Here's the text of a 'Records-to-Die-For' ('R2D4') review in Stereophile, and a response by a reader

David Sokol in Stereophile, February 2001

Procol Harum, Home : A&M SP 4261 (LP). 1970. Chris Thomas, prod.; Jeff Jarratt, eng. 39:02

Procol Harum will forever be remembered for A Whiter Shade of Pale, its cryptic, dual-keyboard smash from the Summer of Love. But it is the band's fourth LP, released three years later, that stands not only as Procol's masterpiece but also as the definitive progressive-rock album. Preoccupied with nightmares, graveyards, and death (quite appropriate for an R2D4, no?), Keith Reid's lyrics are surreal and gothic, though often overshadowed by Gary Brooker's and Robin Trower's disarmingly cheery or churchy melodies. In addition to the eerie songs – in The Dead Man's Dream, for instance, the singer relates a most delirious and spooky deathbed vision, only to wake up and die – there's also a classic slice of down-and-dirty rock (Whiskey Train), and some of the most tasteful and inventive rock drumming of all time, courtesy the late BJ Wilson. (Home is available as part of the band's three-disc 30th Anniversary Anthology, released in 1997 on Westside, and as a single disc with nine bonus tracks, released on Westside in 1999.

Saved entries:

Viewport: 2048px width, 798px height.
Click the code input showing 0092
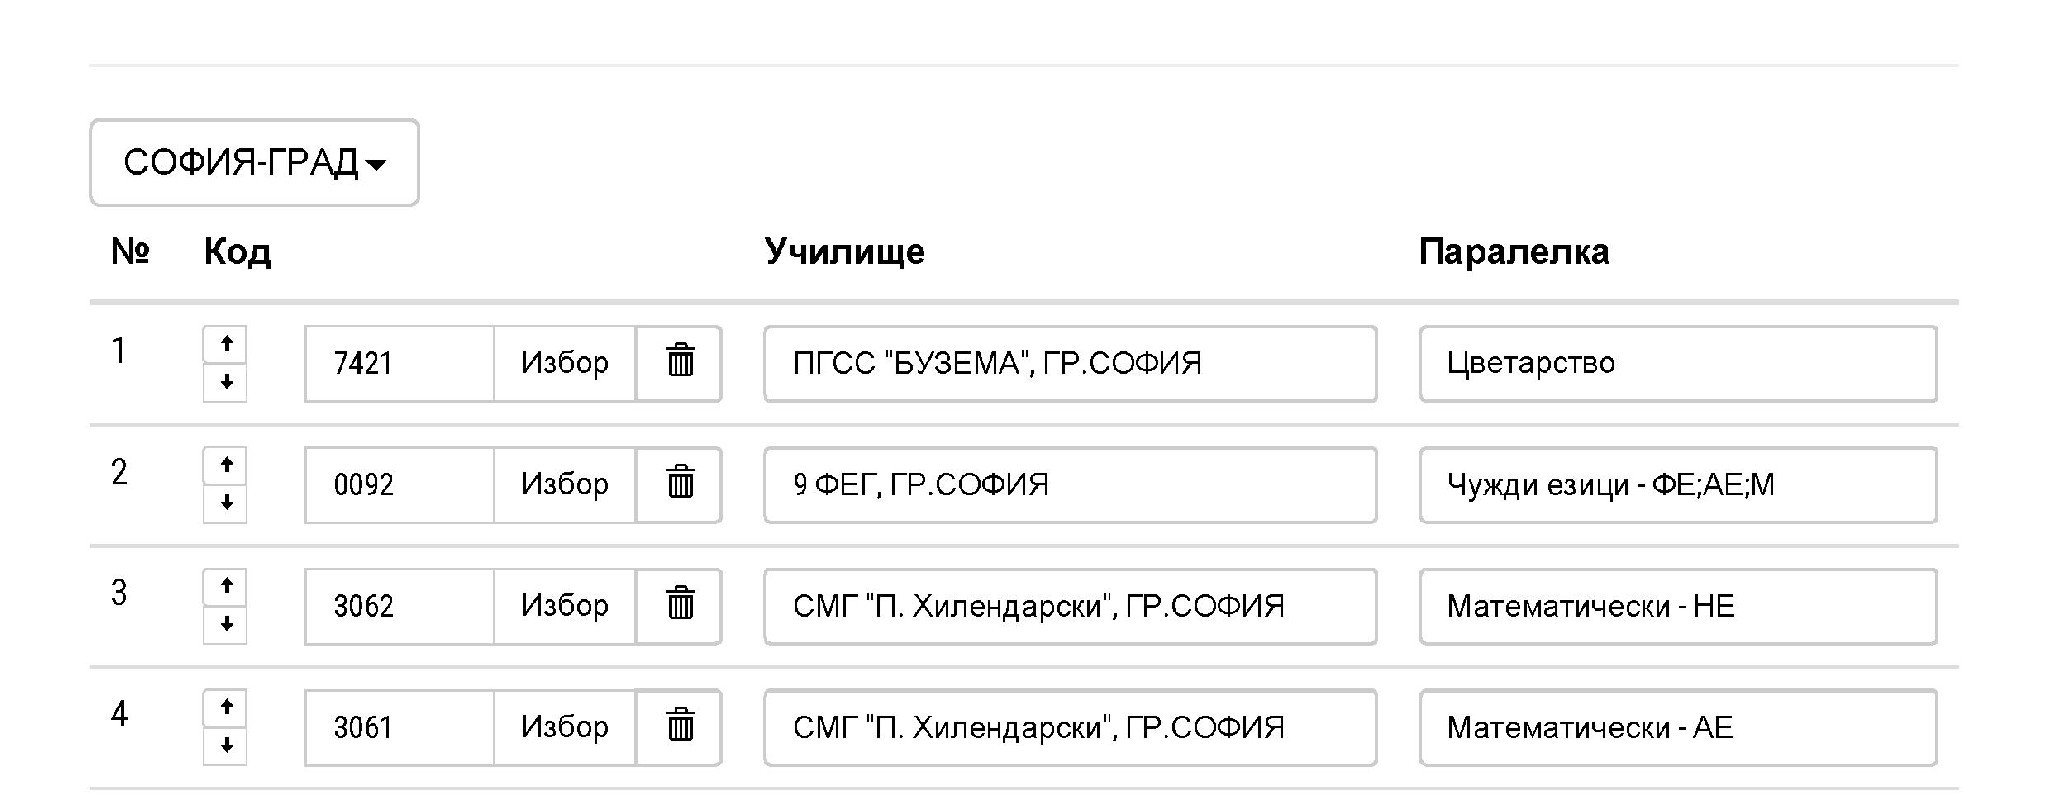(x=400, y=484)
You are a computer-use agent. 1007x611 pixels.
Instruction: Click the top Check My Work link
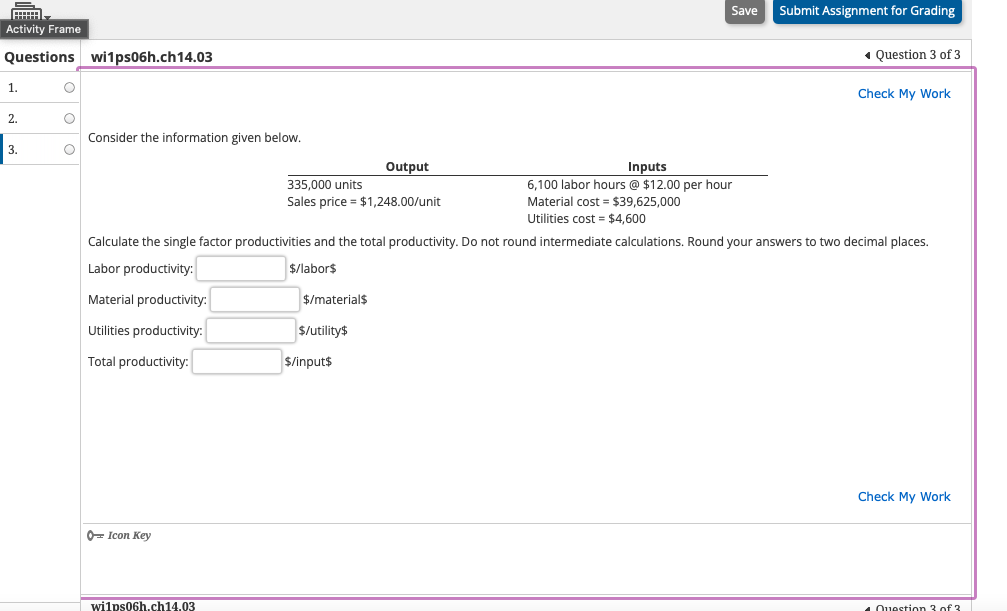(x=903, y=93)
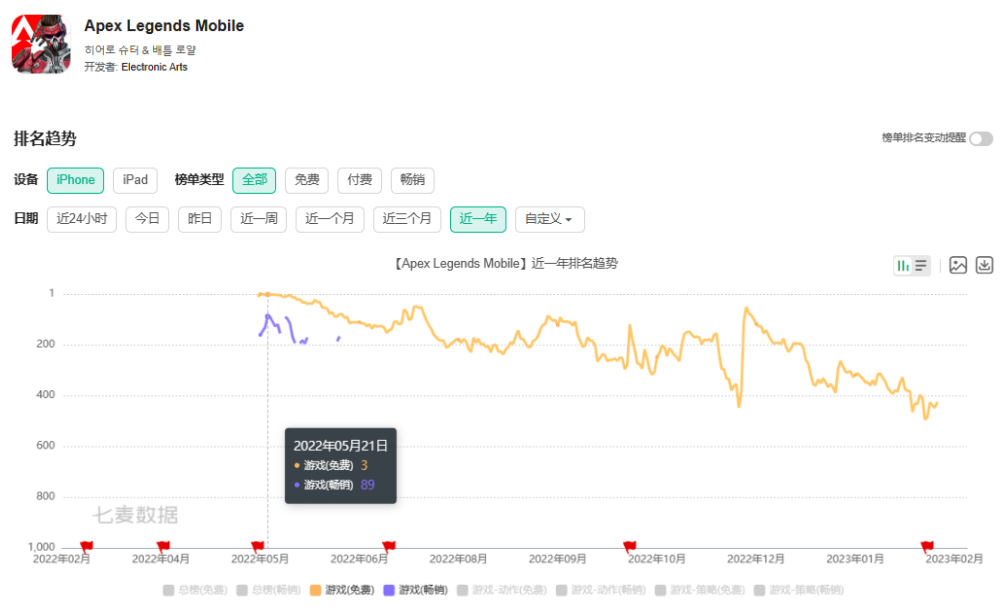Click the red flag near 2022年06月
1007x612 pixels.
389,546
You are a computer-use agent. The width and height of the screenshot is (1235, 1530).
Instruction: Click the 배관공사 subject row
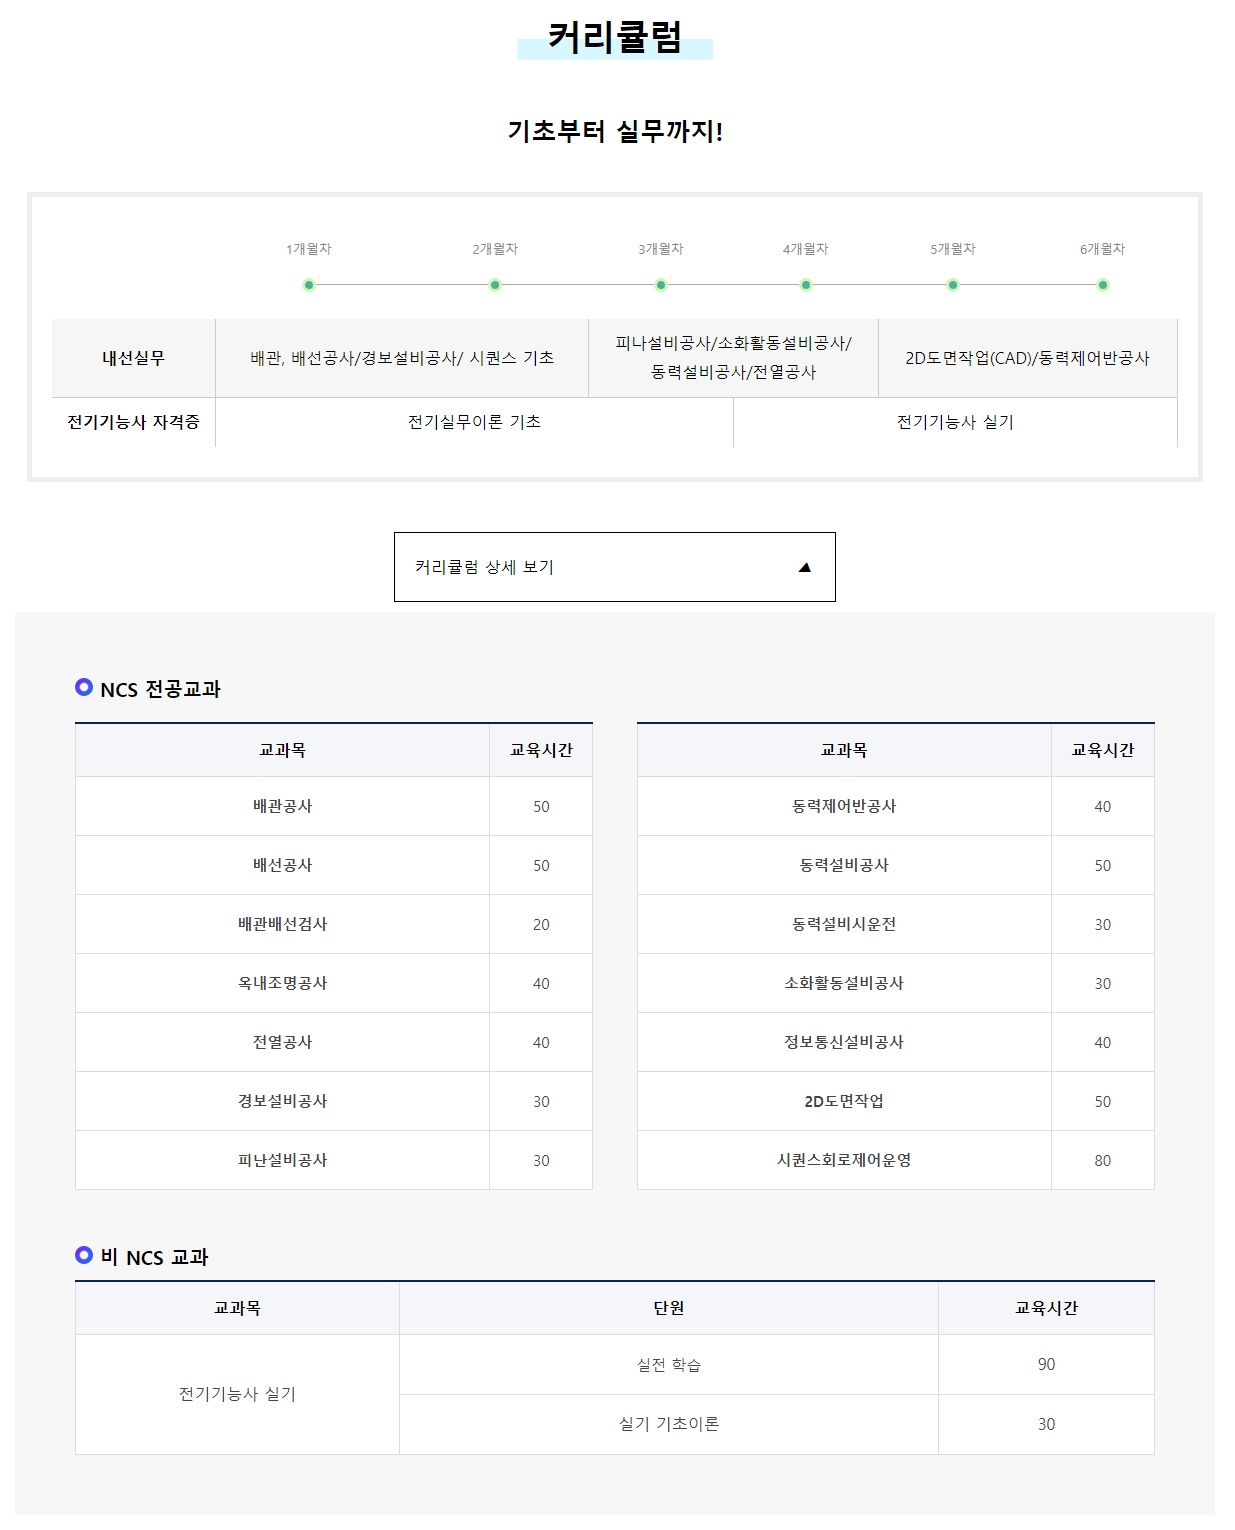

STATED PROBLEM 1
According to the Procol Harum review, who played the drums on Home?
STATED PROBLEM 2
Echo every line of the saved entries word for word, leaving out the pictures.
The text and the saved entries have nothing to do with each other.

COMPLETE OUTPUT 1
The late BJ Wilson.

COMPLETE OUTPUT 2
Viewport: 2048px width, 798px height.
Click the code input showing 0092
(x=400, y=484)
You are a computer-use agent. 1007x611 pixels.
Instruction: Click the top Check My Work link
(x=903, y=93)
Click the red flag near 2022年06月
1007x612 pixels.
389,546
You are a computer-use agent. The width and height of the screenshot is (1235, 1530).
Instruction: Click the 배관공사 subject row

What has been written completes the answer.